Committee member Bishop Pete Broadbent sums up the situation succinctly:
There are 4 defining motifs:
1. It's rooted in monepiscopacy (one Diocesan Bishop having authority in the Diocese) - which has become a kind of faux catholic shibboleth for a certain sort of liberal catholicism. That determines everything else, because on that presupposition you can only have one bishop and no dual or twin track arrangements. What we've produced is internally consistent with that approach.
2. It doesn't give women bishops an entirely clear run, so it won't satisfy those who want the ministry of women to be untrammelled and equal in the Church. But it probably does enough to satisfy WATCH - though they have to compromise their position.
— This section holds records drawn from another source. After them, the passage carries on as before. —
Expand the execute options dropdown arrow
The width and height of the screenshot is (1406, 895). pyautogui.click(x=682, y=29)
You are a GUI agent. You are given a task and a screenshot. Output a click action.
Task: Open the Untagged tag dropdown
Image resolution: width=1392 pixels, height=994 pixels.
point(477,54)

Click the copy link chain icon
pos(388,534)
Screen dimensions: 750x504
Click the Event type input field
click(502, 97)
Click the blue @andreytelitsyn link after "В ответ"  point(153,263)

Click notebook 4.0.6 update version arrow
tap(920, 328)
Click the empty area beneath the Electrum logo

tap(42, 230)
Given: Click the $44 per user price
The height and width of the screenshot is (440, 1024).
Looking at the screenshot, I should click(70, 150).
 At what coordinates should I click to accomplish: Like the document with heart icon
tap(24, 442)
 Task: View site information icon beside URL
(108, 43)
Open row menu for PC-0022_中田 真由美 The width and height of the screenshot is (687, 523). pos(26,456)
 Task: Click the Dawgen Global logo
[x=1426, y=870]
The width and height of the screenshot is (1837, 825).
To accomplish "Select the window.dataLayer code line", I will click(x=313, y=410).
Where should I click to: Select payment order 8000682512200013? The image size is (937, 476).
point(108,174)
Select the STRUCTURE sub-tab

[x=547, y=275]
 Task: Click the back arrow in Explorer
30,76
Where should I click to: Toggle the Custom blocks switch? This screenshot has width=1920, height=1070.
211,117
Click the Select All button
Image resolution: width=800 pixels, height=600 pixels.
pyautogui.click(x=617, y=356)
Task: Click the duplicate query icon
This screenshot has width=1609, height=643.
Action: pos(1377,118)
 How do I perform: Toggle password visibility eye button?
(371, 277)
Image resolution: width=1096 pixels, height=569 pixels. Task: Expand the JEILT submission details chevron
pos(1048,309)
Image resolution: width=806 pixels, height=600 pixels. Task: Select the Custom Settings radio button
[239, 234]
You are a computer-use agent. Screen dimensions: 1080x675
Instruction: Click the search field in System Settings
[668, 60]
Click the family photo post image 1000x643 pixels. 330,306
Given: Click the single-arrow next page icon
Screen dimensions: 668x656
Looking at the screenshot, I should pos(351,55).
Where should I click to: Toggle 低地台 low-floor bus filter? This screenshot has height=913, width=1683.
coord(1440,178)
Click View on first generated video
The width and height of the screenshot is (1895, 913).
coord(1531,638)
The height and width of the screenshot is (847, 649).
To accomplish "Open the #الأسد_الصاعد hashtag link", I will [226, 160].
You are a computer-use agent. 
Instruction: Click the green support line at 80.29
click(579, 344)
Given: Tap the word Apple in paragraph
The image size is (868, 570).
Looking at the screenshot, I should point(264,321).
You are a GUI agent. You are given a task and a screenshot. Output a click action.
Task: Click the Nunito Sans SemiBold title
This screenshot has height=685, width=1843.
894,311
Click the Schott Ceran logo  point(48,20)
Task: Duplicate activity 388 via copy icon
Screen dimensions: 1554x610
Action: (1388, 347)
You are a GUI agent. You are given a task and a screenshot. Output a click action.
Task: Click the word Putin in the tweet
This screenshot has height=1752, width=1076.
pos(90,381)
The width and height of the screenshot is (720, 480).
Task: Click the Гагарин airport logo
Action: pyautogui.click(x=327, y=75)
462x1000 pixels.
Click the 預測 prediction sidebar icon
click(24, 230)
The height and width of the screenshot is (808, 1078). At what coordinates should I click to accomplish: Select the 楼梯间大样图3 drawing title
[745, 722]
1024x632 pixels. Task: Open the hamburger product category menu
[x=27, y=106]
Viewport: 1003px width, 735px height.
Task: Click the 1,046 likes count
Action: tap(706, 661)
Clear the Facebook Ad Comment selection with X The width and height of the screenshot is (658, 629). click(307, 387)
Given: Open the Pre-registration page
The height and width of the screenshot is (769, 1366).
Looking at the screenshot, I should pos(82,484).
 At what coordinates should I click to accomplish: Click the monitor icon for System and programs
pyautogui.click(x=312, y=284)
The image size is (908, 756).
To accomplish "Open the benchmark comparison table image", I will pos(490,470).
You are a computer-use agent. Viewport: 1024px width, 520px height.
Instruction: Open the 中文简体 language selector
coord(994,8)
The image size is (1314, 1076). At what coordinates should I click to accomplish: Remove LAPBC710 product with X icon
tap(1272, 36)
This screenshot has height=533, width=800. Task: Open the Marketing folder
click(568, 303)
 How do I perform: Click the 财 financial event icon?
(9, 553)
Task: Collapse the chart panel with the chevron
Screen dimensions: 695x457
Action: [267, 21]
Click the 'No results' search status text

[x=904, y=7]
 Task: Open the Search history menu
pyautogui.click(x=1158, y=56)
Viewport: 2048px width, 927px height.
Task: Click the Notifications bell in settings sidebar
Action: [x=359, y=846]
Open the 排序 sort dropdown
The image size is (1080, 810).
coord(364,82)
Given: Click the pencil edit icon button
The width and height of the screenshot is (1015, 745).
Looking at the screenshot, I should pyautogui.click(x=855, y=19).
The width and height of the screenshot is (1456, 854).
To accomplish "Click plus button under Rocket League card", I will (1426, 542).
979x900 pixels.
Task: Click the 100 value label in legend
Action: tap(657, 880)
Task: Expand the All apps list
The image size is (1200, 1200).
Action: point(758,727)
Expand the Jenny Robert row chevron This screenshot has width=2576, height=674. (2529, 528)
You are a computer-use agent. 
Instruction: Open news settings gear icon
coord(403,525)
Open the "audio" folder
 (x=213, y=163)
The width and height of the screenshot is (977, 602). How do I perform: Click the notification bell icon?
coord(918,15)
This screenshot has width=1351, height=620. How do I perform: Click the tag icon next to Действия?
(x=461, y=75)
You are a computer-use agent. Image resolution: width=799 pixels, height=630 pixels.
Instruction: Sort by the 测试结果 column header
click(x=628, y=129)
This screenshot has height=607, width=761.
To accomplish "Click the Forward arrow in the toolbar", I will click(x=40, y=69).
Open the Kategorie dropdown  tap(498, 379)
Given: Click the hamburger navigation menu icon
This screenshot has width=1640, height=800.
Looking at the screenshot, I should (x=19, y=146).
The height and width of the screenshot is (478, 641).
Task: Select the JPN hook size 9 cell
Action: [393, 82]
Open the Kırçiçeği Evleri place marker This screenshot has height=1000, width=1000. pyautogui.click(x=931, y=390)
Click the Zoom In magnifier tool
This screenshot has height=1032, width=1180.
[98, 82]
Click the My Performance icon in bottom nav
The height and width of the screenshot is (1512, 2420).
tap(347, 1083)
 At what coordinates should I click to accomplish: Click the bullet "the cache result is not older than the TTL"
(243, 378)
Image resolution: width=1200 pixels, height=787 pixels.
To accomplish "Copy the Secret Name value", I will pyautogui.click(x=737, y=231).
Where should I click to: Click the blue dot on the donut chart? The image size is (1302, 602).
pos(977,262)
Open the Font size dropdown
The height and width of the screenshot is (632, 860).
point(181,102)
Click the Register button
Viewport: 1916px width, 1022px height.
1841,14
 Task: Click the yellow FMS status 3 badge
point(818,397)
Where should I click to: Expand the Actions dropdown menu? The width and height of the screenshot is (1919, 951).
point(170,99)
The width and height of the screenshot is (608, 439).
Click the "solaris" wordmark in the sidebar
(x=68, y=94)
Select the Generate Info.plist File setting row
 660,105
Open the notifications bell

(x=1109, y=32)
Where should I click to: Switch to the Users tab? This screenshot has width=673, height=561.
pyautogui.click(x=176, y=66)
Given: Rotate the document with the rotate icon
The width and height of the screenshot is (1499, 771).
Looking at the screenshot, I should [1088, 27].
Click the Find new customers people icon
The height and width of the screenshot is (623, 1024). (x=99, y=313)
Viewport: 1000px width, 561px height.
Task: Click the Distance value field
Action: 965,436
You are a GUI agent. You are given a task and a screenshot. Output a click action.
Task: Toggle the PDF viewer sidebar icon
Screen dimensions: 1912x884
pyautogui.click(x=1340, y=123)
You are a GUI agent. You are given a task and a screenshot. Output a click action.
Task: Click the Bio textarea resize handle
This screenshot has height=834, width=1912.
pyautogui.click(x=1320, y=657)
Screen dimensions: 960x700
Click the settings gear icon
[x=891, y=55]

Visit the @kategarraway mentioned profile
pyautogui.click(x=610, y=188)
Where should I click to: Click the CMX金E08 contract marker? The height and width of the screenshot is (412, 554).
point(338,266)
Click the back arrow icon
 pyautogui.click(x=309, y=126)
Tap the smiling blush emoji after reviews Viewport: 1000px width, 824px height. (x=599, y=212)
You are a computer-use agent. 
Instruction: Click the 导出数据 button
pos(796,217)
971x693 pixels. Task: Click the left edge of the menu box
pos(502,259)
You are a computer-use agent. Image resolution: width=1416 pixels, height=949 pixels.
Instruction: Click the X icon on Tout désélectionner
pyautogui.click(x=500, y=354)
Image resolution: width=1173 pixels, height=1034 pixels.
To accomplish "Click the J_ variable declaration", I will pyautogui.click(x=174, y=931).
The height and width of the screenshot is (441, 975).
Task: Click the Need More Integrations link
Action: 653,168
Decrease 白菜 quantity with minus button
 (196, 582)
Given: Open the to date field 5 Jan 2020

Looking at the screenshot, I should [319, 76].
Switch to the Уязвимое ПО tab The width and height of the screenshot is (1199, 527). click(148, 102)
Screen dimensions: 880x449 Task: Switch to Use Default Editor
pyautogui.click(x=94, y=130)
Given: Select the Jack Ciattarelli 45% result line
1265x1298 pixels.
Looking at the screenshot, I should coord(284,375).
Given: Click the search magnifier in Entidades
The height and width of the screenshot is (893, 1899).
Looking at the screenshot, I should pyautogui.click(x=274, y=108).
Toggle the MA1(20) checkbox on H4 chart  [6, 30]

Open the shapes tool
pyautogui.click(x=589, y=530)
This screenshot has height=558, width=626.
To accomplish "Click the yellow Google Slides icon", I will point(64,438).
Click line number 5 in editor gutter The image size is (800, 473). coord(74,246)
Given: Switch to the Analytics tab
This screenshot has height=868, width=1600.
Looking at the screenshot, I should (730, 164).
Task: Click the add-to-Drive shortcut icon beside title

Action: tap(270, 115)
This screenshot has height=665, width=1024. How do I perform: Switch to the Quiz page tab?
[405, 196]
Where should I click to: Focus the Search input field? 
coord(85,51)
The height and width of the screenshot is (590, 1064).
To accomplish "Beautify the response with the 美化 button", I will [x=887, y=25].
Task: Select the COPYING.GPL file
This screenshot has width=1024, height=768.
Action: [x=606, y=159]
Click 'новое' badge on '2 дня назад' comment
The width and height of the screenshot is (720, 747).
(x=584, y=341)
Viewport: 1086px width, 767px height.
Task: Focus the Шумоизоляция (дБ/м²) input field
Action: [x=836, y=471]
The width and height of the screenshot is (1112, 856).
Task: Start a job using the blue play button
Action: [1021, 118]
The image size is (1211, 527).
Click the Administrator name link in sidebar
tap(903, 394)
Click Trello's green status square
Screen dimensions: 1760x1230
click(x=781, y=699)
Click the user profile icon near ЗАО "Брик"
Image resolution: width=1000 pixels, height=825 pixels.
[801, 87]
3. It doesn't do the job for traditionalist catholics and conservative evangelicals, whose desire for "sacramental assurance" and "headship" respectively aren't met. (These are doctrines that I personally don't believe in, but they have been clearly laid out very clearly by those who espouse them, and what the Revision Committee has produced simply doesn't deal with this) So we know before July that those two groups will seek to amend the report to take account of their concerns. Read the report - we crossed a rubicon at paragraph 148.
4. The report gives a good account of all the arguments and would repay reading (I would say that...) But the content of a Code of Practice isn't yet worked out, and is likely to be pretty minimalist, giving less to those opposed than the earlier woman priests legislation.
Biggest problem is that the CofE varies hugely regionally (lots of clergy and parishes opposed in the big city dioceses; very few opponents in many rural areas). That, plus the fact that loads of people have been ordained since the 1992 legislation and don't see why we should be making "provision" will, I fear, make the whole debate in July a dialogue of the deaf.
By the way, I’ve had the privilege of meeting Bishop Pete. He is decent and fair-minded. He is also good company in a pub and, as you can tell, pleasantly straight-spoken.
Backing up his third point, both Forward in Faith and Reform have clearly said the committee report will not do.
The report is not the final word. July’s General Synod will be crucial and likely definitive. (Caveat: I am not an authority on Church of England governance.) But, as I said, the situation is not good. Prayer is in order.